EXTRAHIERTER TEXT —
—————

Für viele, die in der DDR aufgewachsen sind, gehörte das Nacktbaden zum Sommer wie der Imbissstand zum Badesee. FKK – also Freikörperkultur – war kein Tabubruch, sondern Alltag. In Parks, an Seen, am Meer – überall, wo Platz war, wurde textilfrei gesonnt und gebadet.
FKK und Thüringen: Ein Stück gelebte DDR-Kultur
Die DDR verstand sich als rationaler Staat. Sexualisierung der Nacktheit? Gab es offiziell nicht. Körper wurden als natürlich, als gleichwertig behandelt – und damit war FKK so normal wie das Planschen im Planschbecken. In einem Staat, in dem vieles reglementiert war, wurde das Nacktsein zur Form von persönlicher Freiheit, wie es auf den Seiten einer einschlägigen Online-Enzyklopädie heißt.
FKK ist eine Lebenseinstellung. Es geht nicht nur ums Nacktsein an sich, sondern um ein natürliches Verhältnis zum eigenen Körper. In der heutigen Zeit würden wir von Body-Positivity reden. Und viele FKK-Anhänger:innen leben diesen Anspruch bewusst – nicht exhibitionistisch, sondern respektvoll und gemeinschaftlich.
Was genau ist FKK?
„Oben-ohne“ hingegen ist meist situativer: Frauen, die sich am Strand das Bikini-Oberteil ausziehen, tun das nicht zwangsläufig aus ideologischen Gründen, sondern weil es bequemer ist – oder als Ausdruck von Gleichberechtigung. In der DDR war auch das „Oben-ohne“-Baden völlig normal. Nach der Wende allerdings setzte sich in vielen Freibädern eine eher konservative Badeordnung durch.
Wo lebt FKK in Thüringen noch weiter?
Auch wenn FKK nicht mehr den gleichen Stellenwert hat wie früher – tot ist sie nicht. Ganz im Gegenteil: In Thüringen gibt es eine lebendige, wenn auch kleinere Szene. Aktuell existieren laut Deutschem Verband für Freikörperkultur (DFK) rund 300 FKK-Vereine bundesweit – vier davon in Thüringen.
Diese Vereine bieten Rückzugsorte: Vereinsgelände mit Zugang zu Seen, Campingplätzen oder Saunabereichen, wo textilfrei gelebt werden kann. Hier treffen sich Menschen verschiedener Altersgruppen, die sich in der Gemeinschaft wohler fühlen als im klassischen Freibad.

—————

DATENAUSZÜGE —
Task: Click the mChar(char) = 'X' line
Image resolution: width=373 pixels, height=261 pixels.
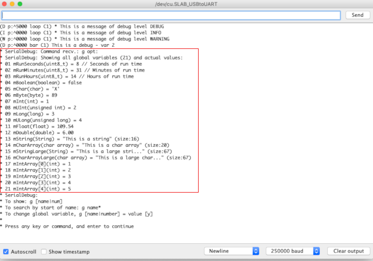Action: pyautogui.click(x=35, y=89)
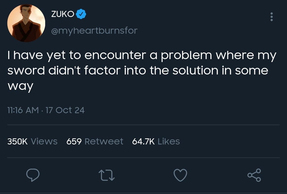Click the 17 Oct 24 date

65,110
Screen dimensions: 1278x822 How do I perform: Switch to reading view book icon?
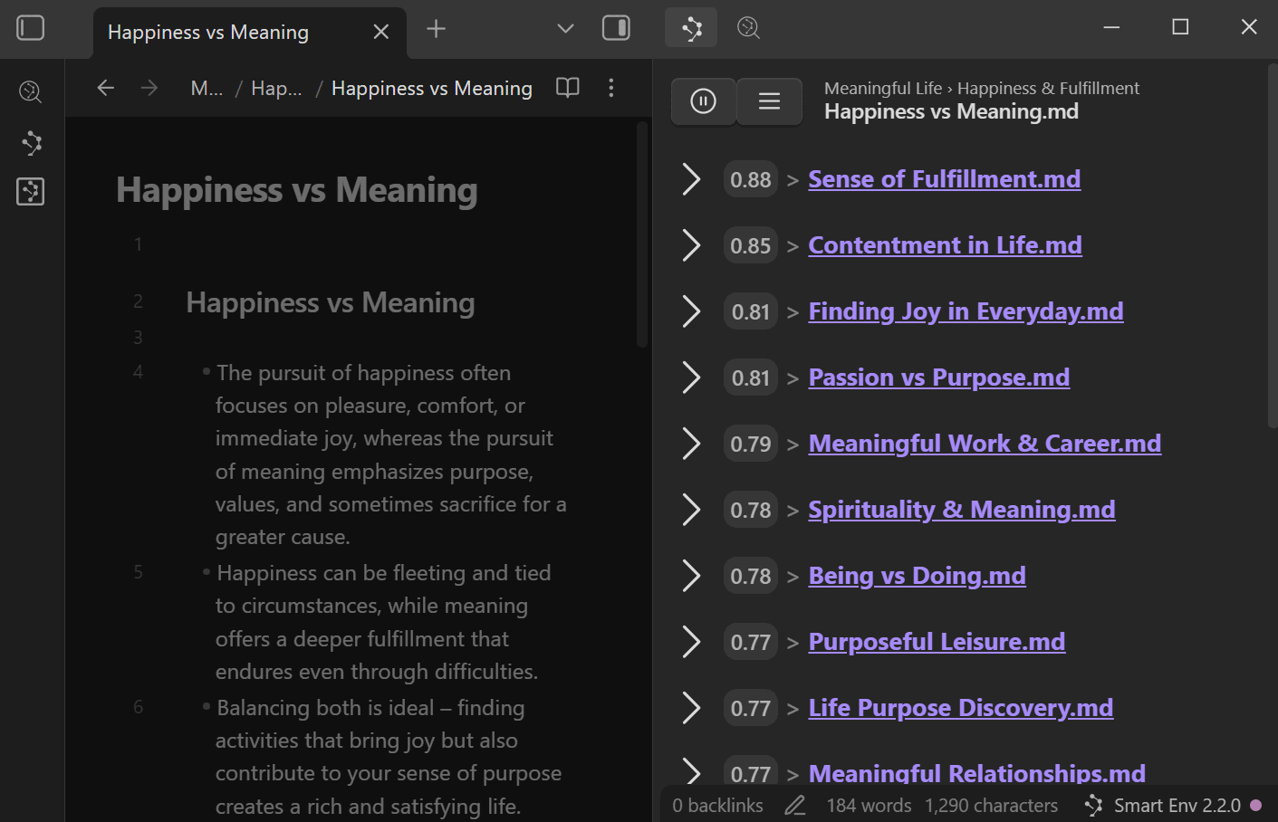(x=568, y=88)
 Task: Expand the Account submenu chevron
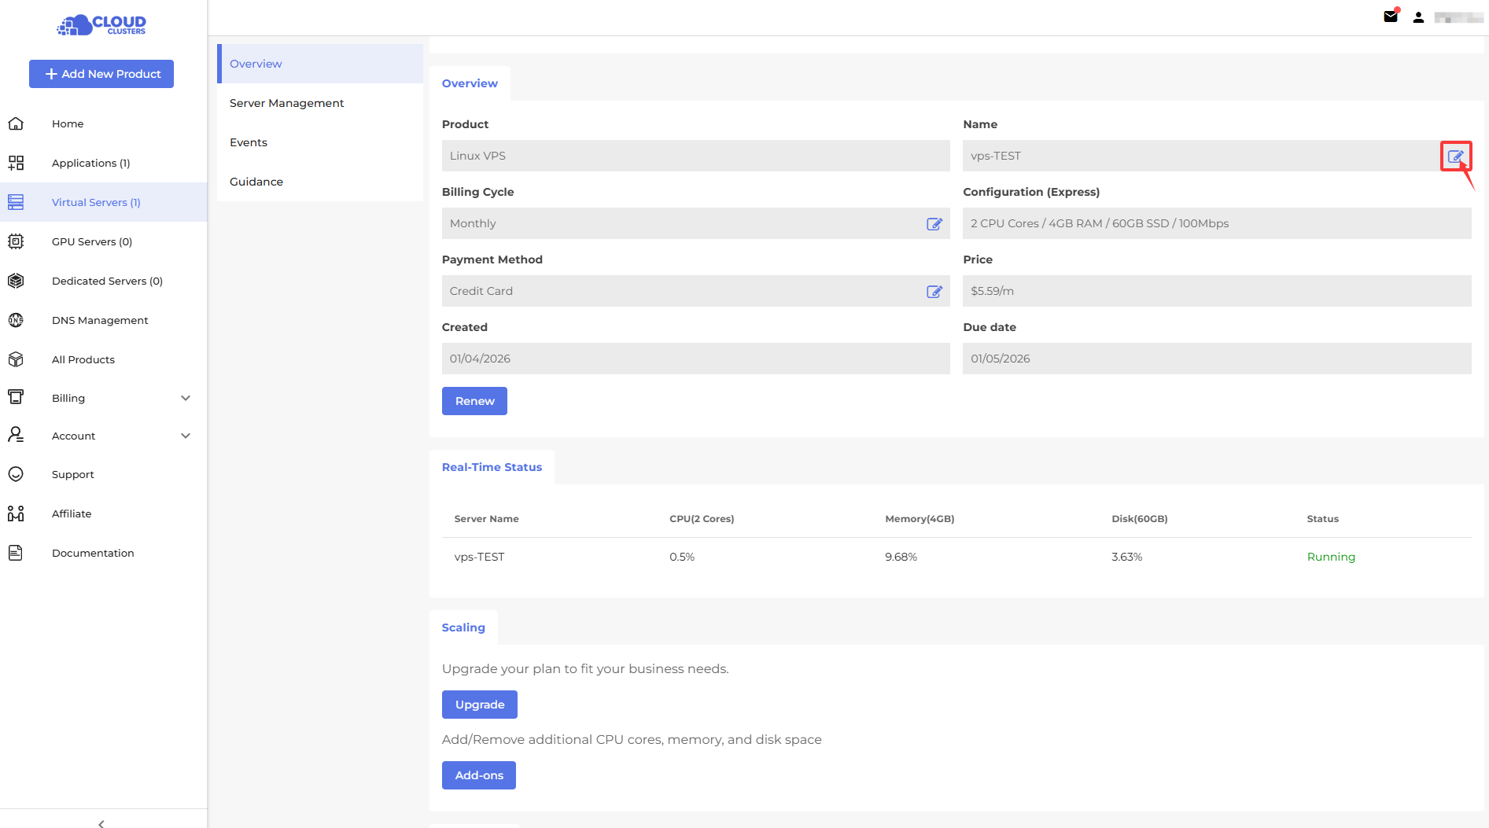click(186, 436)
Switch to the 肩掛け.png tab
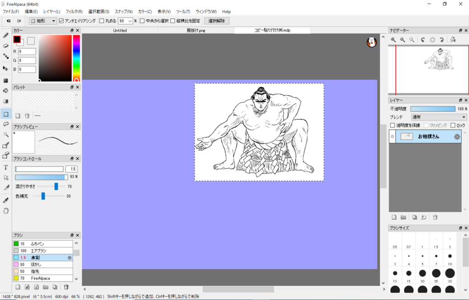Screen dimensions: 469x300 196,30
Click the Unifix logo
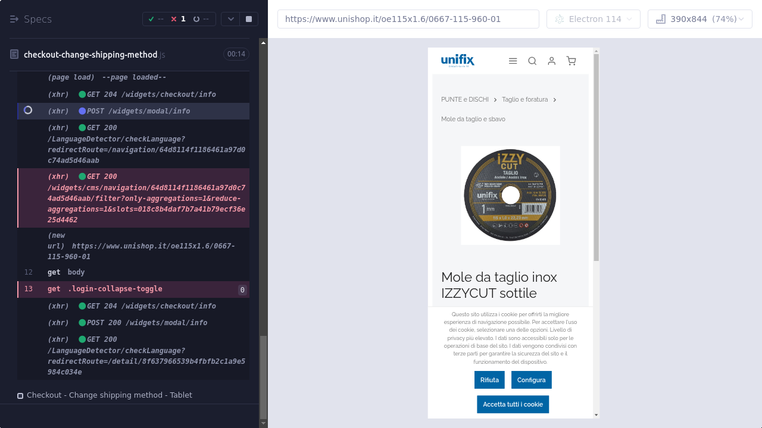Viewport: 762px width, 428px height. point(457,61)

—————

AUFGABEN —
**a.** Schreiben Sie aus dem Text über FKK in Thüringen den Abschnitt zwischen „Auch wenn FKK“ und „im klassischen Freibad.“ ab, beide eingeschlossen.
**b.** Wie viele FKK-Vereine gibt es laut dem Text über FKK in Thüringen nach Angaben des Deutschen Verbands für Freikörperkultur in Thüringen?
Die Zeilen sind eigenständiges Material und gehören nicht zum Text.

LÖSUNGEN —
**a.**
Auch wenn FKK nicht mehr den gleichen Stellenwert hat wie früher – tot ist sie nicht. Ganz im Gegenteil: In Thüringen gibt es eine lebendige, wenn auch kleinere Szene. Aktuell existieren laut Deutschem Verband für Freikörperkultur (DFK) rund 300 FKK-Vereine bundesweit – vier davon in Thüringen.
Diese Vereine bieten Rückzugsorte: Vereinsgelände mit Zugang zu Seen, Campingplätzen oder Saunabereichen, wo textilfrei gelebt werden kann. Hier treffen sich Menschen verschiedener Altersgruppen, die sich in der Gemeinschaft wohler fühlen als im klassischen Freibad.

**b.** In Thüringen gibt es vier FKK-Vereine.